Earth formed about 4.5 billion years ago. No one knows exactly when or how life began, and the final, most important events leading to the origin of life are perhaps the least understood chapters of the story.

But some things are pretty well agreed upon:

Microbes Rule!

Microbes were the first inhabitants of Earth. They are single-celled organisms -- bacteria, fungi and protozoa. Microbes are still found just about everywhere today, thriving in boiling hot thermal springs, deep below the surface of the Antarctic, 1.7 miles (2.8 kilometers) inside Earth's crust, and even high in the atmosphere.

Microbes decompose the waste products of other living things, creating nutrients. They are also used to make beer, bread, and yogurt.

Some say life on Earth may have begun when microbes migrated here from outer space.

Others say life sprang up out of a primordial soup of terrestrial chemicals.


Early Earth was dominated by volcanoes, a gray, lifeless ocean and a turbulent atmosphere. Vigorous chemical activity occurred in heavy clouds, which were fed by volcanoes and penetrated both by lightning discharges and solar radiation.

The ocean received organic matter from the land and the atmosphere, as well as from infalling meteorites and comets. Here, substances such as water, carbon dioxide, methane and hydrogen cyanide formed key molecules such as sugars, amino acids and nucleotides. Such molecules are the building blocks of proteins and nucleic acids, compounds ubiquitous to all living organisms.

A critical early triumph was the development of RNA and DNA molecules, which directed biological processes and preserved life's "operating instructions" for future generations. But the origin of life was triggered not only by special molecules such as RNA or DNA, but also by the chemical and physical properties of Earth's primitive environments.

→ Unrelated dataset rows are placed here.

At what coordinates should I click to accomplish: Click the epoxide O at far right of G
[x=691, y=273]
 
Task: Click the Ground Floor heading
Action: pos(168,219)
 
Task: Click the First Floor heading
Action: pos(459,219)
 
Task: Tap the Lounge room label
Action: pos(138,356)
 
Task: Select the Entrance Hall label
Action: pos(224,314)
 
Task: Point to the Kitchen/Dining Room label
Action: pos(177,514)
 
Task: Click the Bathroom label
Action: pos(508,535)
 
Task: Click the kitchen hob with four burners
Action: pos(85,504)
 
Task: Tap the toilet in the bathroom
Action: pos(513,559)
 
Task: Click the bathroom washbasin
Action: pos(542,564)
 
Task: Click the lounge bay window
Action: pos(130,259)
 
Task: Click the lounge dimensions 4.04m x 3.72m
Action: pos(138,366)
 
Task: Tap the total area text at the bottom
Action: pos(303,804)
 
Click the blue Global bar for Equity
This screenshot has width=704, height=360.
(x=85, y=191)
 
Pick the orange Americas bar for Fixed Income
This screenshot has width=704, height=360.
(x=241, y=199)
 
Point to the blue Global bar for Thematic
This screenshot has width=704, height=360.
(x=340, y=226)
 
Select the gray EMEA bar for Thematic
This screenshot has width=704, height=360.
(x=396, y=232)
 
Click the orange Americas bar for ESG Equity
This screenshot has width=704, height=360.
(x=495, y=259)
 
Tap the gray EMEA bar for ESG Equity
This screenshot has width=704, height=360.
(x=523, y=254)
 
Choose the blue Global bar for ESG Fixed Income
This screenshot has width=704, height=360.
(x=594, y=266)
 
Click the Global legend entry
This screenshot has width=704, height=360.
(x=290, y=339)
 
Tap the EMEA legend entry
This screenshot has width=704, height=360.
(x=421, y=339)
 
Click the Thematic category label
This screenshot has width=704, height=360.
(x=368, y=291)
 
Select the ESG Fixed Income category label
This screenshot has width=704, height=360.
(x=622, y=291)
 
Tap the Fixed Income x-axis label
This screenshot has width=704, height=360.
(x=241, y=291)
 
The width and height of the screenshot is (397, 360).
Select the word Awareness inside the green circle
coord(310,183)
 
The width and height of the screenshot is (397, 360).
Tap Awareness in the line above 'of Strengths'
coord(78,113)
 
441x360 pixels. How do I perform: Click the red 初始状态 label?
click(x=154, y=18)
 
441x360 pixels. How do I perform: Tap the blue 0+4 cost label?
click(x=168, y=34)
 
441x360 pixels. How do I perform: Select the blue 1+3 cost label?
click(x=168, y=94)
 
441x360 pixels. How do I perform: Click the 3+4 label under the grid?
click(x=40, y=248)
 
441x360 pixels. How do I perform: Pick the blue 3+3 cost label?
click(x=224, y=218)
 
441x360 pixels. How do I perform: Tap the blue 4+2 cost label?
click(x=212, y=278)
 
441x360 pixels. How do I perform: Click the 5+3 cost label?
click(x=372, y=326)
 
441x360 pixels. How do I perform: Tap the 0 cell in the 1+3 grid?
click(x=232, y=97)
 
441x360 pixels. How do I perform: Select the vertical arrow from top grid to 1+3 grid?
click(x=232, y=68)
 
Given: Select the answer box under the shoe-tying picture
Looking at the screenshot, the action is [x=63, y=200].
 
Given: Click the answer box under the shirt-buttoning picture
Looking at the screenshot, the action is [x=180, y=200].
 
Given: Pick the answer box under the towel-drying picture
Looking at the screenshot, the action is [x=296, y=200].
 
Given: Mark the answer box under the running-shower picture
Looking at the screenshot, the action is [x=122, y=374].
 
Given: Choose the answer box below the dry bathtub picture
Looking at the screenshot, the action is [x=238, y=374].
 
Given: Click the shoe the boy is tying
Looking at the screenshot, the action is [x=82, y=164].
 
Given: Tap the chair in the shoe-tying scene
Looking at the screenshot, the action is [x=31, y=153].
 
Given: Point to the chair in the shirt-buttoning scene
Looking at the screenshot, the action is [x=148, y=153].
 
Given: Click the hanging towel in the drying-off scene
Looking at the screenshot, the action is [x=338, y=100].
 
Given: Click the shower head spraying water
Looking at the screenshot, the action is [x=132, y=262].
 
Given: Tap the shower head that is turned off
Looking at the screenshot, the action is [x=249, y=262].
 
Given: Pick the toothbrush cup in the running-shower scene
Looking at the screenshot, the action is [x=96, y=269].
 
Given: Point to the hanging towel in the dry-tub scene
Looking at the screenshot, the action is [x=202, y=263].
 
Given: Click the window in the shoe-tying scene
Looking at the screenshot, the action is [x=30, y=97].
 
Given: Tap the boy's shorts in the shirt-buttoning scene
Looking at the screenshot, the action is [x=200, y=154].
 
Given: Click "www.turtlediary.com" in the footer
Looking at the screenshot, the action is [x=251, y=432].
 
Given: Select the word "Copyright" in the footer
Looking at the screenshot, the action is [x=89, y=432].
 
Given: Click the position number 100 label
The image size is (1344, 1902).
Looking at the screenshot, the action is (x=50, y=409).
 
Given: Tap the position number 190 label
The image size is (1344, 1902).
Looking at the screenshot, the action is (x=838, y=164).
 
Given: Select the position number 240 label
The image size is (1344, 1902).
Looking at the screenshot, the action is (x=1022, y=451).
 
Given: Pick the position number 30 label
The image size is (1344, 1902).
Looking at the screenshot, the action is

Most of life's history involved the biochemical evolution of single-celled microorganisms. We find individual fossilized microbes in rocks 3.5 billion years old, yet we can conclusively identify multicelled fossils only in rocks younger than 1 billion years.

The oldest microbial communities often constructed layered mound-shaped deposits called stromatolites, whose structures suggest that those organisms sought light and were therefore photosynthetic. These early stromatolites grew along ancient seacoasts and endured harsh sunlight as well as episodic wetting and drying by tides. Thus it appears that, even as early as 3.5 billion years ago, microorganisms had become remarkably durable and sophisticated.

Many important events mark the interval between 1 billion and 3 billion years ago. Smaller strips of land dominated by volcanoes were joined by larger, more stable continents. Life learned how to extract oxygen from water, and living things populated the newly expanded continental shelf regions.

Finally, between 1 billion and 2 billion years ago, eukaryotic cells (those with a nucleus) developed, with complex systems of organelles and membranes. These organisms then began to experiment with multicelled body structures.

The evolution of the plants and animals most familiar to us occurred only in the last 550 million years. Marine invertebrates (such as shell-making ammonites) appeared first, then fish, amphibians, reptiles, birds, mammals and humanity. Land plant communities also evolved from relatively ancient clubmosses, horsetails and ferns, to the more recent gymnosperms (for example, conifers) and angiosperms (flowering plants).